And then, as suddenly as the blinding light had appeared, it disappeared, plunging the world back into darkness. Hannibal, still shaken but somehow standing on the grass of his lawn – or at least that’s what it feels like – took a moment to collect himself. He was still alive. His eyes, moments before being assaulted with a brightness that had surely done damage, took a long time to adjust back – the pitch black slowly mellowing back to the evening dimness it was before. All the while Hannibal was dreadfully aware that he has not died but was probably at the epicentre of something highly radioactive.
Eyes finally readjusted – or at least close enough – Hannibal surveyed his back garden. For the most part it was unchanged. His lawn furniture was upturned, port glass shattered amongst the grass blades, but beyond that everything is mostly as he left it. Oh, except for the enormous crater that had transformed most of his garden into a huge, muddy maw. A huge crater that seemed to still be emanating light. That’s why he can still see, Hannibal realised, there’s a warm golden glow shining up from the bottom of the crater. Radioactivity was certainly looking more likely. Were there any nearby reactors to explode?

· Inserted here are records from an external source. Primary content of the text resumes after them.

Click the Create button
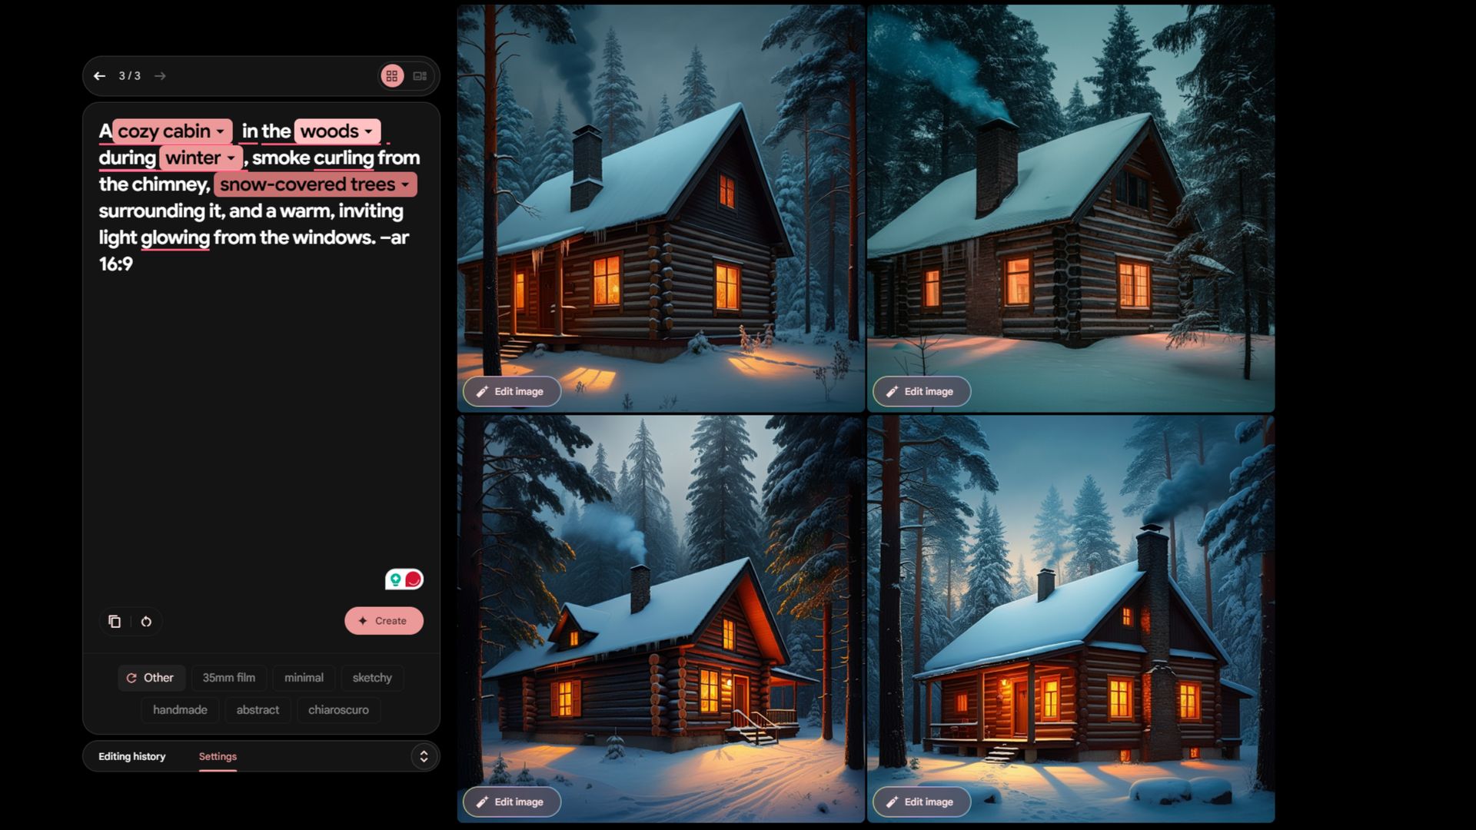The width and height of the screenshot is (1476, 830). [x=384, y=620]
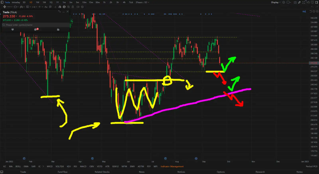319x174 pixels.
Task: Toggle Adj price adjustment
Action: 304,12
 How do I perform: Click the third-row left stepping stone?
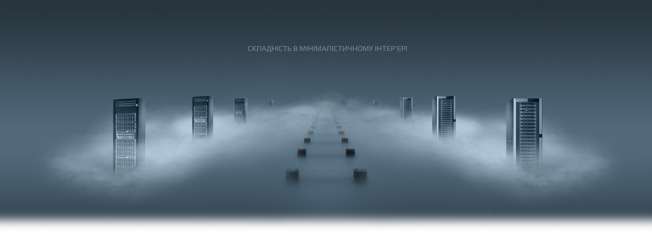(307, 140)
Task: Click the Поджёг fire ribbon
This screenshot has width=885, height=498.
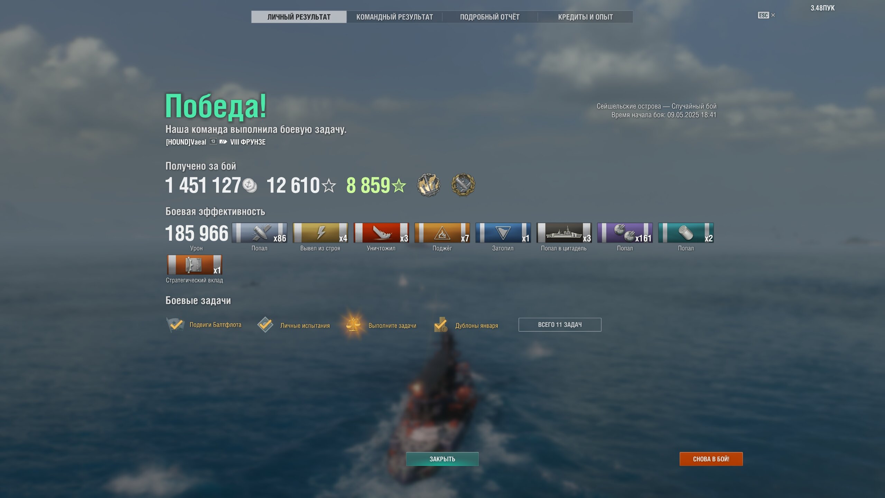Action: click(x=442, y=233)
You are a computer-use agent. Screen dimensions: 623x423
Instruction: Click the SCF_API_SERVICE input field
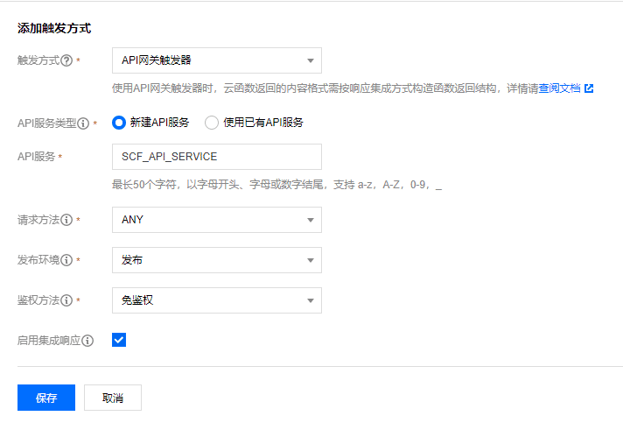216,157
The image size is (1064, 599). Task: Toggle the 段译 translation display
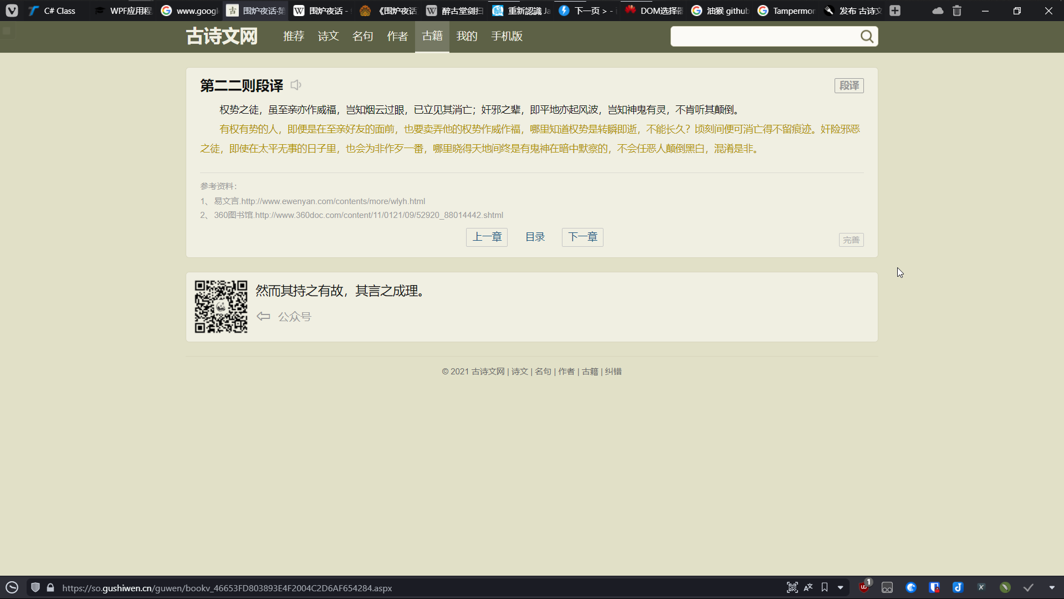(x=848, y=85)
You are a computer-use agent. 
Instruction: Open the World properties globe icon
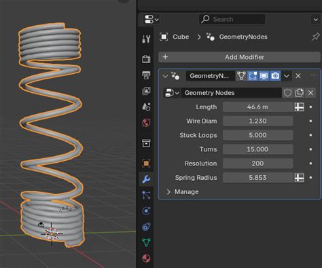click(146, 123)
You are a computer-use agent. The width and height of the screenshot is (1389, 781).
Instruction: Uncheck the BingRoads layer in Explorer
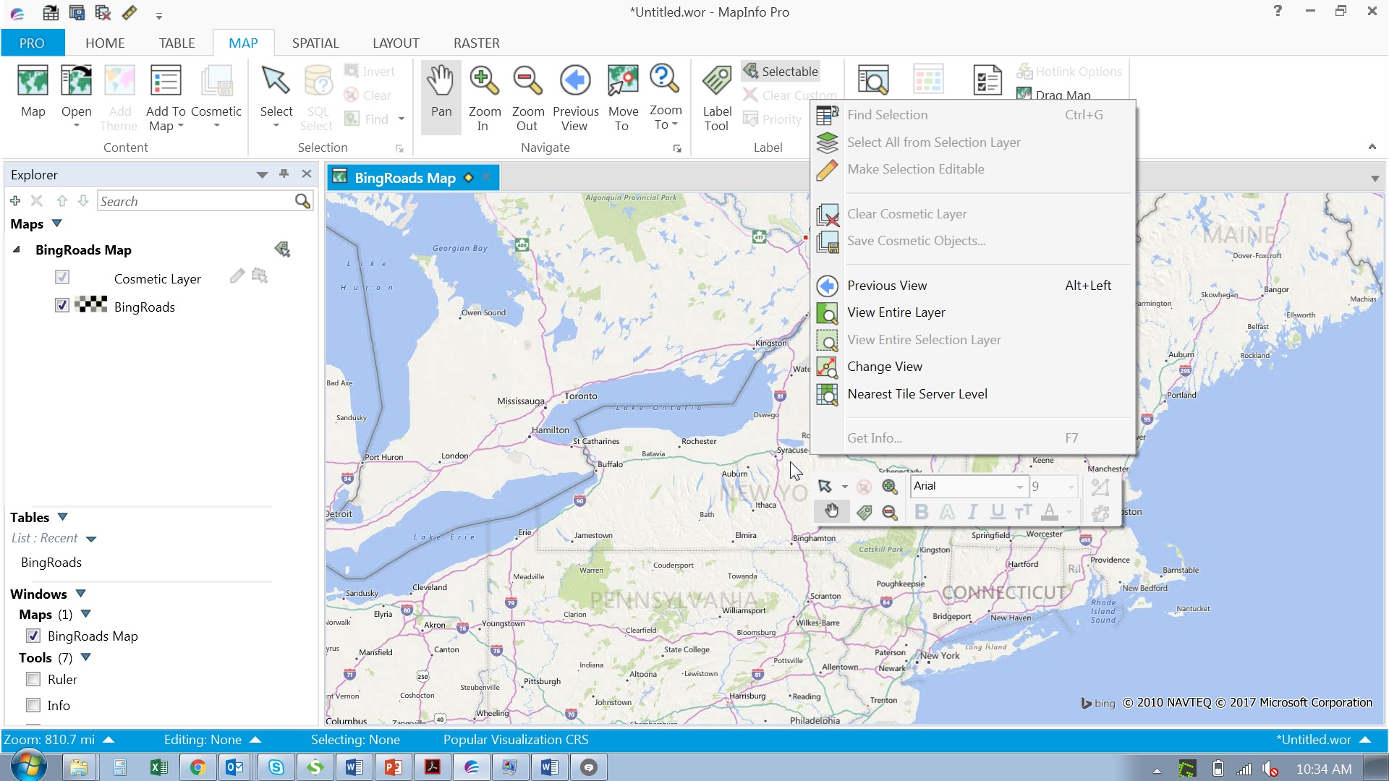[61, 306]
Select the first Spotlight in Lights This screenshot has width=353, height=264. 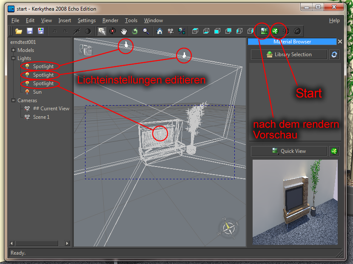coord(43,66)
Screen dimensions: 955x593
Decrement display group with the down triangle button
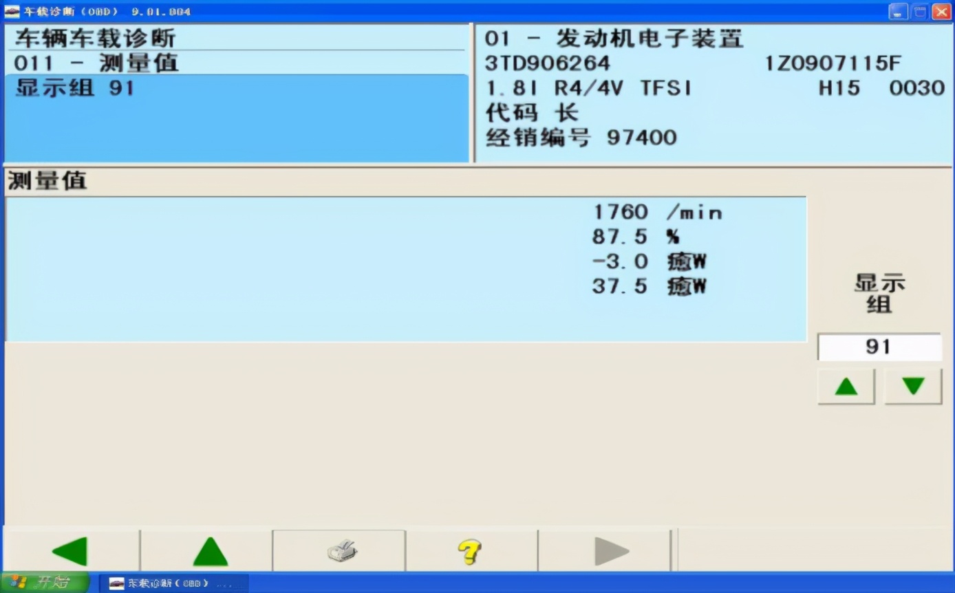912,386
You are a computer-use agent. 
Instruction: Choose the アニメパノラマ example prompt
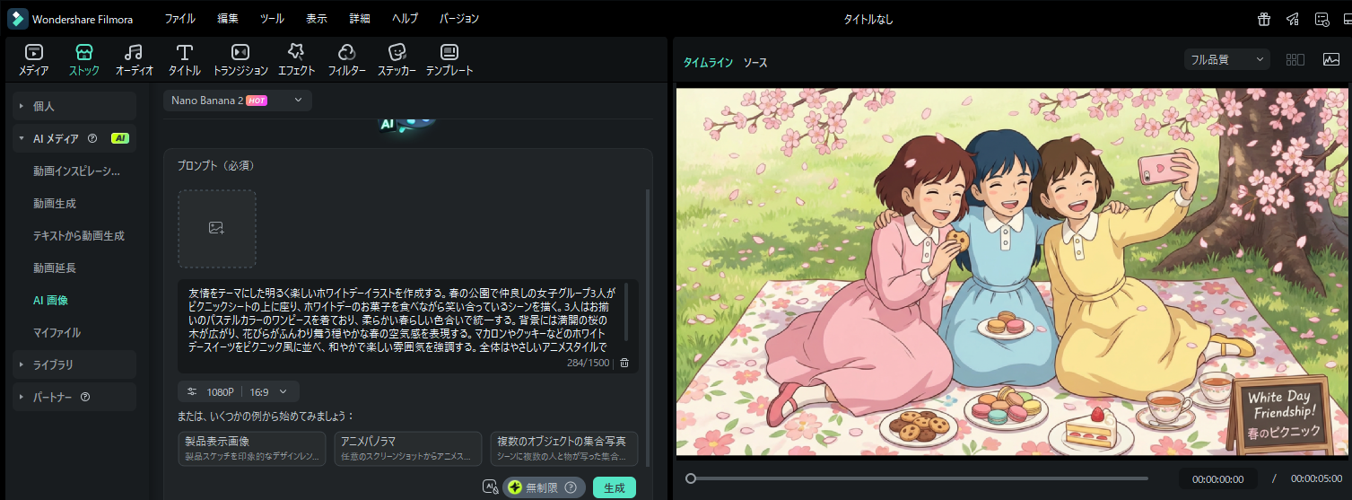[x=408, y=448]
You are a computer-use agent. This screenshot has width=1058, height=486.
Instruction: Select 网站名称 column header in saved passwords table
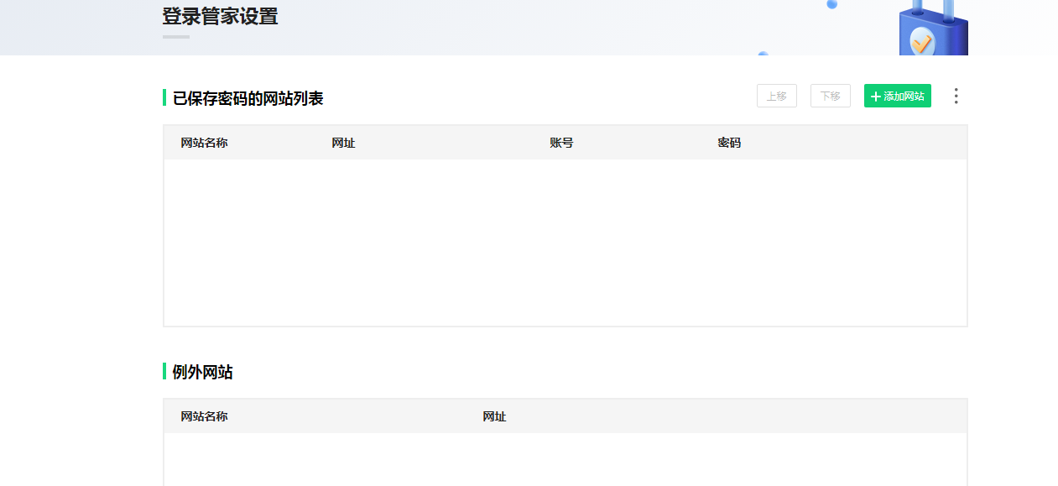(204, 143)
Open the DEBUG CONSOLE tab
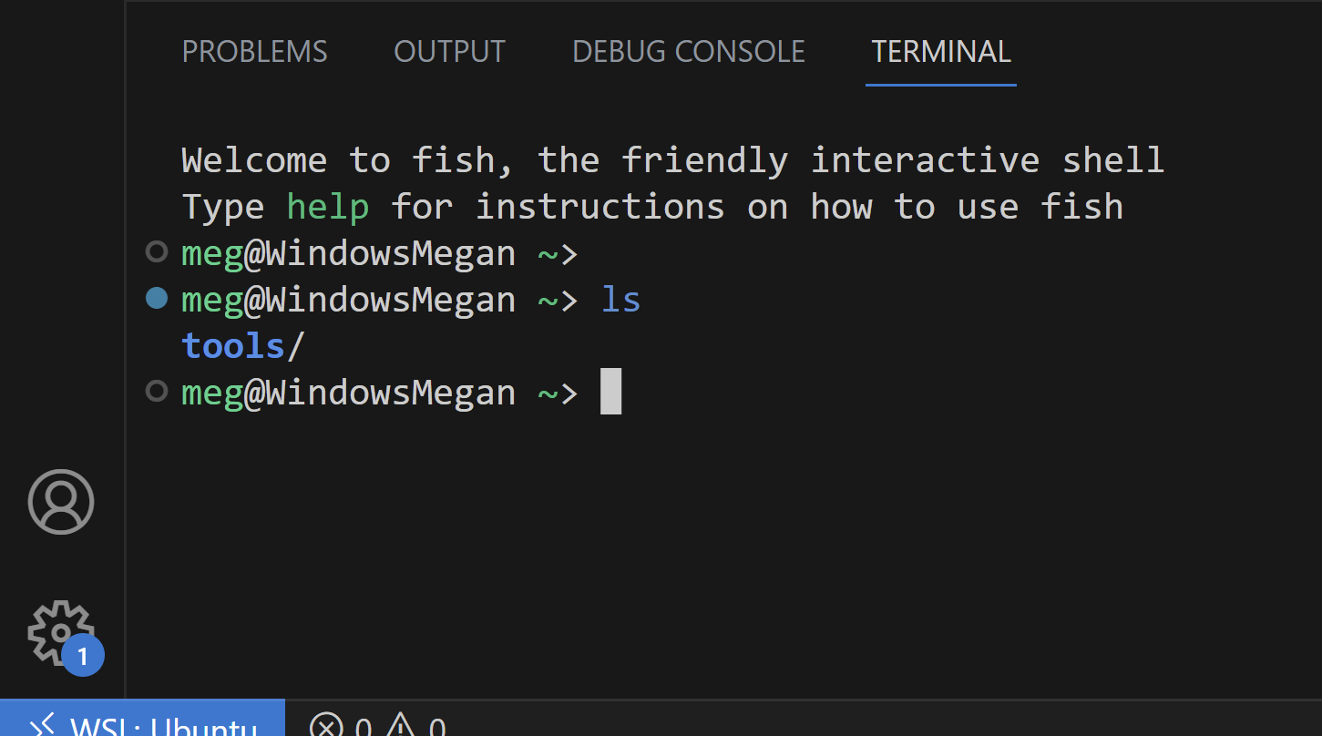The width and height of the screenshot is (1322, 736). pos(688,52)
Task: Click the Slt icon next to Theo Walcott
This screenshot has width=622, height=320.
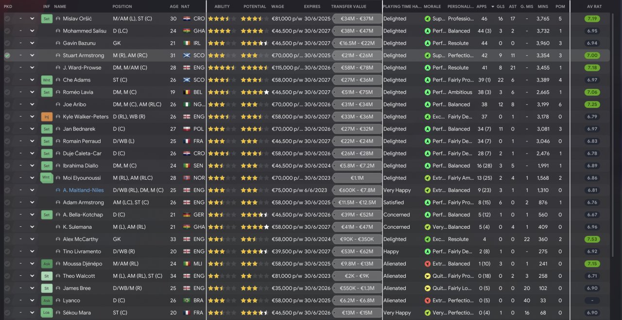Action: click(x=46, y=276)
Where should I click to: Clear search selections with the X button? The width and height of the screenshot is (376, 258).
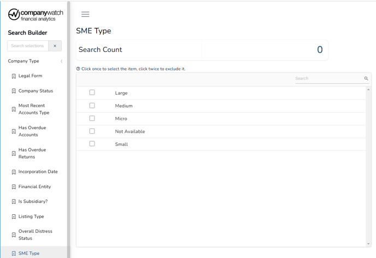click(x=55, y=46)
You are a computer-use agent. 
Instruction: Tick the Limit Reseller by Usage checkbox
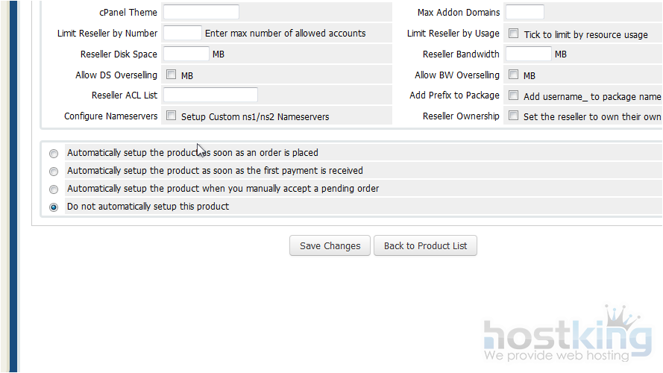[x=514, y=34]
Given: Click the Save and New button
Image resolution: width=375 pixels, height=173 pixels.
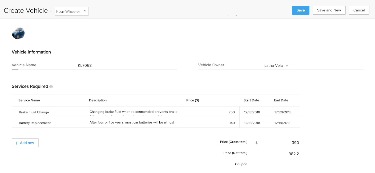Looking at the screenshot, I should tap(329, 10).
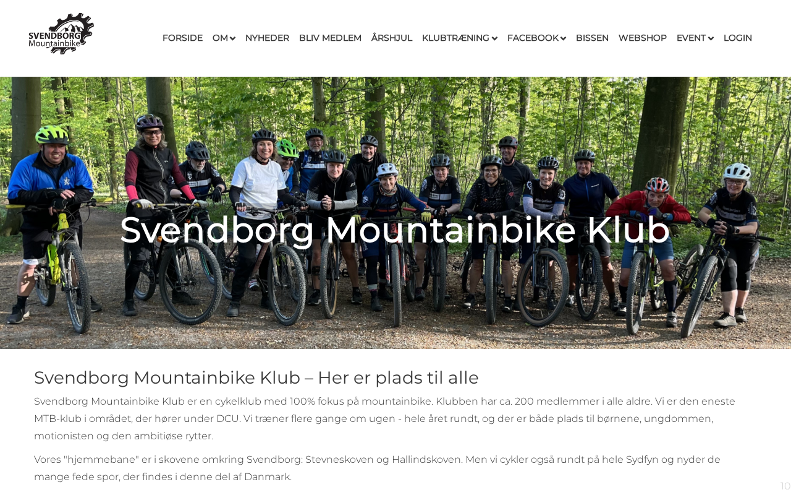Open the ÅRSHJUL page
This screenshot has height=495, width=791.
(392, 38)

Nothing left to lose, Hannibal swiped his hair from his face and crept towards the edge of the crater, wary of unstable ground that might send him pitching into the hole himself. It was not as deep as its width suggested, and there, in the shallow centre of it, is the thing that’s glowing. The thing that fell from the sky? It was…humanoid? No. That couldn’t be right. Hannibal actually blinked and rubbed his eyes. Yes, the thing at the bottom of the crater was in the shape of a slender human; four limbs, head, torso; only it was made from pure golden light, casting its glow about it. The thing shifted, moved and raised its head a little before flopping back to its curled position, and Hannibal watched, transfixed. He wanted to move forward, bathe in the wonderful light it was giving out, but felt unable to. It was, all at once, too perfect for words.
Except, it was changing. Gradually at first, but more and more quickly, the golden light the figure was giving out was retracting inwards. The figure was getting dimmer. Dimmer and fainter and murkier, until all at once it collapses in on itself, and the figure was no longer made of light but the antithesis of it. Hannibal scrabbled against the changing light levels to still see, to see this thing now not giving out light but taking it in, darkness blacker than any other. The figure, a three-dimensional silhouette like a videogame glitch, shifted again. It rolled unsteadily onto all fours, facing away from Hannibal, before its body roiled, the edges of the nothing-blackness churned and heaved, before retracting suddenly back into itself.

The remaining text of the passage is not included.